======== DATA SHOWN

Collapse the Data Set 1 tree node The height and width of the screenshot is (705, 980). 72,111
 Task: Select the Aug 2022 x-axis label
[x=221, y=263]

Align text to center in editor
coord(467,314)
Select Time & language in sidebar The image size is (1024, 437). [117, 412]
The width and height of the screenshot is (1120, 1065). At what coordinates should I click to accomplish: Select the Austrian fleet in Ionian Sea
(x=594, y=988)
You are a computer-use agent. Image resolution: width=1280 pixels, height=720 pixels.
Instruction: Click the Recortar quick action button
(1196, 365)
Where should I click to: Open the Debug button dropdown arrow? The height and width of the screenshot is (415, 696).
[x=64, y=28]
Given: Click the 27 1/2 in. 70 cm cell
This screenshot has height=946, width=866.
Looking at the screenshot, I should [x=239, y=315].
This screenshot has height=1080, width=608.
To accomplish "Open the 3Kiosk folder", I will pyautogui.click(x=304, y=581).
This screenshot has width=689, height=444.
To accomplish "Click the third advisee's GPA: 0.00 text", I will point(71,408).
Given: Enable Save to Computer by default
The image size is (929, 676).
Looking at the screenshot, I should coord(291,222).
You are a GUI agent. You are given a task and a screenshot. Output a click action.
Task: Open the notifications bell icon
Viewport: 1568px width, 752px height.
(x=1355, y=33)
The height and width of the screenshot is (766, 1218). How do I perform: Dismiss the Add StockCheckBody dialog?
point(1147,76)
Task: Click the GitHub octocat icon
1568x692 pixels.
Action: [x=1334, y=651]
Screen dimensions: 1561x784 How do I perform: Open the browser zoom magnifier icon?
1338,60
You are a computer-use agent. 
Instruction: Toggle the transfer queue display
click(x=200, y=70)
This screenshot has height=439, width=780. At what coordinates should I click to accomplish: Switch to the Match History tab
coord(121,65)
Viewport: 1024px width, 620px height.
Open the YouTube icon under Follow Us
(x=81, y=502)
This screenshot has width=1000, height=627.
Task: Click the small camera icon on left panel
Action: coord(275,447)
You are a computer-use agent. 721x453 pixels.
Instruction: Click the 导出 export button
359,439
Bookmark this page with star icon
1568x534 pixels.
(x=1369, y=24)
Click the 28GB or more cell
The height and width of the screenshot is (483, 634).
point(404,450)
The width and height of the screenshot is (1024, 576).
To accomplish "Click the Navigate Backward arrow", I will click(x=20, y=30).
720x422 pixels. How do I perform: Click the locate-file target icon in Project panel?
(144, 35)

================

Every line above should be transcribed exactly.

Collapse the Data Set 1 tree node The height and width of the screenshot is (705, 980). 72,111
 Task: Select the Aug 2022 x-axis label
[x=221, y=263]

Align text to center in editor
coord(467,314)
Select Time & language in sidebar The image size is (1024, 437). [117, 412]
The width and height of the screenshot is (1120, 1065). At what coordinates should I click to accomplish: Select the Austrian fleet in Ionian Sea
(x=594, y=988)
You are a computer-use agent. Image resolution: width=1280 pixels, height=720 pixels.
Instruction: Click the Recortar quick action button
(1196, 365)
Where should I click to: Open the Debug button dropdown arrow? The height and width of the screenshot is (415, 696).
[x=64, y=28]
Given: Click the 27 1/2 in. 70 cm cell
This screenshot has height=946, width=866.
Looking at the screenshot, I should [x=239, y=315].
This screenshot has height=1080, width=608.
To accomplish "Open the 3Kiosk folder", I will pyautogui.click(x=304, y=581).
This screenshot has width=689, height=444.
To accomplish "Click the third advisee's GPA: 0.00 text", I will point(71,408).
Given: Enable Save to Computer by default
The image size is (929, 676).
Looking at the screenshot, I should coord(291,222).
You are a GUI agent. You are given a task and a screenshot. Output a click action.
Task: Open the notifications bell icon
Viewport: 1568px width, 752px height.
(x=1355, y=33)
The height and width of the screenshot is (766, 1218). How do I perform: Dismiss the Add StockCheckBody dialog?
point(1147,76)
Task: Click the GitHub octocat icon
1568x692 pixels.
Action: [x=1334, y=651]
Screen dimensions: 1561x784 How do I perform: Open the browser zoom magnifier icon?
1338,60
You are a computer-use agent. 
Instruction: Toggle the transfer queue display
click(x=200, y=70)
This screenshot has height=439, width=780. At what coordinates should I click to accomplish: Switch to the Match History tab
coord(121,65)
Viewport: 1024px width, 620px height.
Open the YouTube icon under Follow Us
(x=81, y=502)
This screenshot has width=1000, height=627.
Task: Click the small camera icon on left panel
Action: coord(275,447)
You are a computer-use agent. 721x453 pixels.
Instruction: Click the 导出 export button
359,439
Bookmark this page with star icon
1568x534 pixels.
(x=1369, y=24)
Click the 28GB or more cell
The height and width of the screenshot is (483, 634).
point(404,450)
The width and height of the screenshot is (1024, 576).
To accomplish "Click the Navigate Backward arrow", I will click(x=20, y=30).
720x422 pixels. How do I perform: Click the locate-file target icon in Project panel?
(144, 35)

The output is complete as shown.